In particular, investors should be wary when the company issued fiscal 2015 outlook in their most recent conference call. Darden Restaurants predicted same-store sales to be between 1-2% for LongHorn Steakhouse, about 2% for the SRG, and 0-1% for Olive Garden. While the figures for LongHorn Steakhouse and SRG are believable, the outlook for Olive Garden doesn't seem realistic given the negative performance of the chain in the past several quarters.
In the end, new investors are buying Darden Restaurants' sales at a much larger premium than its peers. Looking at EV / EBITDA values against its peers, Darden Restaurants is not only above its full service restaurant peers, but generally above the majority of established fast food restaurant chains that often have an EV / EBITDA of less than 11x.
(Source: Yahoo Finance)
Right now Darden Restaurants is in the 97th spot for most shorted S&P 500 component. Making matters worse is that the days to cover the short of Darden Restaurants' stock has trended upwards the past couple of years showing that the market is becoming more suspect of the company's ability to turn itself around.
Darden Restaurants recently re-introduced its Buy One, Take One menu offer, but has added a free one-night Redbox movie rental. This appears to be another desperate attempt to fix its biggest portfolio component. However, what happens when the deal ends? Do the customers go back to Darden Restaurants' competitors until another similar promotion is offered?
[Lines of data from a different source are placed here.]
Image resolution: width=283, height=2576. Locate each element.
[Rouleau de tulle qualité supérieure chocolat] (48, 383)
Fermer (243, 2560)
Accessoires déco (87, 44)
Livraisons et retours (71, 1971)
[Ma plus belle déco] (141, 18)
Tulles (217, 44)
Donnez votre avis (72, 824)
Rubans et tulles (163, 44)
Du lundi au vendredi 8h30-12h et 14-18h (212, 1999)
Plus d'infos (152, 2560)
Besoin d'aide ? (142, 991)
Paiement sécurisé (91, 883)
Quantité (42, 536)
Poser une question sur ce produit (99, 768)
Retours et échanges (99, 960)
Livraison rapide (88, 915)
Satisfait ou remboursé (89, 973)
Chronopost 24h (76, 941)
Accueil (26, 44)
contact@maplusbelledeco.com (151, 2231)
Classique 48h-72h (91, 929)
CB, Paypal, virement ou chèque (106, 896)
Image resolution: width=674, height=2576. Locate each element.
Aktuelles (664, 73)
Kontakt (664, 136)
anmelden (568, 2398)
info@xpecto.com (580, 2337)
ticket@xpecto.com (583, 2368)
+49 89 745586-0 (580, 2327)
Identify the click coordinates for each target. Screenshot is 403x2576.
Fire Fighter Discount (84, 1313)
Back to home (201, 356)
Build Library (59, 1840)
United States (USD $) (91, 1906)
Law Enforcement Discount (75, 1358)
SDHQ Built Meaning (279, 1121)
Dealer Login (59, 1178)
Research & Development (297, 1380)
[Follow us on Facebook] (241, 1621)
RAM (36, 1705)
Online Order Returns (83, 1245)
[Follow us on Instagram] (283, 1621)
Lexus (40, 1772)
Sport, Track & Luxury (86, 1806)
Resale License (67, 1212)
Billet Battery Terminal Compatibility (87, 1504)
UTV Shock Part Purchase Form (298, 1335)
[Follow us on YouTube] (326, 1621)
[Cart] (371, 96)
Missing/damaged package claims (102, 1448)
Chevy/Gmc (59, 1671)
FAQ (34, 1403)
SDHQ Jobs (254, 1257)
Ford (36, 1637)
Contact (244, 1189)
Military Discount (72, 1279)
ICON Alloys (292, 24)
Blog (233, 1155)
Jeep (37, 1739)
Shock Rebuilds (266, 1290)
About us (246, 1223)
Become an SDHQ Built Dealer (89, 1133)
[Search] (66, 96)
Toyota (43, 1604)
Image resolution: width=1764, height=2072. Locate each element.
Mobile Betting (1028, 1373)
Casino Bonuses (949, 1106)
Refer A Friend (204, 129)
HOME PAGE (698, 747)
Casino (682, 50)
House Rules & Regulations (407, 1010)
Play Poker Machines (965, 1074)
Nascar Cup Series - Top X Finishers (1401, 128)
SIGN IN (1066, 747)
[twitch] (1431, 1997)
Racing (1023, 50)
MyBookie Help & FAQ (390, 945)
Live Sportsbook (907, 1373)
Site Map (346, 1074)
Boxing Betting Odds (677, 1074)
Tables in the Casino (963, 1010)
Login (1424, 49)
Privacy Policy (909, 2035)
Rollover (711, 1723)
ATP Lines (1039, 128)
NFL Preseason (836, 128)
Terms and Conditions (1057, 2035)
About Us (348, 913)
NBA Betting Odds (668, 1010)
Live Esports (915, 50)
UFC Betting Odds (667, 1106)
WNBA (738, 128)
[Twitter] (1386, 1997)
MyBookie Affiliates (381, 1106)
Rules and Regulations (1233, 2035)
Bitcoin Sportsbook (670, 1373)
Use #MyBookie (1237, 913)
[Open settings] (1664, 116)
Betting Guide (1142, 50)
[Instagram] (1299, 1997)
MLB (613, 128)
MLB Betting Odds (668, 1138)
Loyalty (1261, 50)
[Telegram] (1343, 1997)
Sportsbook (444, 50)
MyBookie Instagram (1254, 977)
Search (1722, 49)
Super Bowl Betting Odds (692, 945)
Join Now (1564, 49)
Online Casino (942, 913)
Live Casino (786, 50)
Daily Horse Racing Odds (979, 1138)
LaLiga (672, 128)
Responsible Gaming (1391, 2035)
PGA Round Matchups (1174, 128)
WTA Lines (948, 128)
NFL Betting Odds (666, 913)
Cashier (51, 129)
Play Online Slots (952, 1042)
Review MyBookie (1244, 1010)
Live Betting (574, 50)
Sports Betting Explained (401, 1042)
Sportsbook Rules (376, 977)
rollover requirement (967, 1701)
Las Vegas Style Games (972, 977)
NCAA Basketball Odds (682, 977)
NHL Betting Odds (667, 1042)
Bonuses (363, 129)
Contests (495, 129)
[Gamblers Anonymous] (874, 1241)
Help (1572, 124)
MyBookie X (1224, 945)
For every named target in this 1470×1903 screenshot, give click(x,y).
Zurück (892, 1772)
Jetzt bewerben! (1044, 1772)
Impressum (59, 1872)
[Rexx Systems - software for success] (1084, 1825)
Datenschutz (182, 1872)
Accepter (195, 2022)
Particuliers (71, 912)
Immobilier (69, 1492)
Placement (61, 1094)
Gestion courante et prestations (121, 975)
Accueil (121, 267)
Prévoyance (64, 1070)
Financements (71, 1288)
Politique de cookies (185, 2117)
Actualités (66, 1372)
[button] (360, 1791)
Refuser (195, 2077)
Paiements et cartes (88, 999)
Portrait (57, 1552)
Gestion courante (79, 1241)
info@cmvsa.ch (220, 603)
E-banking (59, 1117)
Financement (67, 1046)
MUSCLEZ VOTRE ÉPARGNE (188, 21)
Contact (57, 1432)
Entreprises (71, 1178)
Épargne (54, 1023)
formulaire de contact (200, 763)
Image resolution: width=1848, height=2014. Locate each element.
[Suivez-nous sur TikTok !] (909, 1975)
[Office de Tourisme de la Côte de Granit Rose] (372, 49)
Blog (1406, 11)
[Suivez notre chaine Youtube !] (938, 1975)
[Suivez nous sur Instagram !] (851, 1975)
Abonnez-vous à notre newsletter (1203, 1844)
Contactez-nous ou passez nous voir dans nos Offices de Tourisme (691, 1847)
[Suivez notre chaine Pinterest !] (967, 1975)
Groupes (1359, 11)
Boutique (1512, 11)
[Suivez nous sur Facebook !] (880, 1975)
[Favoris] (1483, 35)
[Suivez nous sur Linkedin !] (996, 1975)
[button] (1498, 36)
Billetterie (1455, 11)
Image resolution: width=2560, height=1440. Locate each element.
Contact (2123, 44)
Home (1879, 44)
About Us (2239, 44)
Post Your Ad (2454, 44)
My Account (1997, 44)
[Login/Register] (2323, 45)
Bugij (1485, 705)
Overall, Darden Restaurants looks like it added more problems this past fiscal year with the heavy investments in Olive Garden, the stepping down of long-time CEO Clarence Otis, and the now potential problems revolving around the Red Lobster sale.
Disclosure: The author has no positions in any stocks mentioned, and no plans to initiate any positions within the next 72 hours.
The author wrote this article themselves, and it expresses their own opinions. The author is not receiving compensation for it (other than from Seeking Alpha). The author has no business relationship with any company whose stock is mentioned in this article.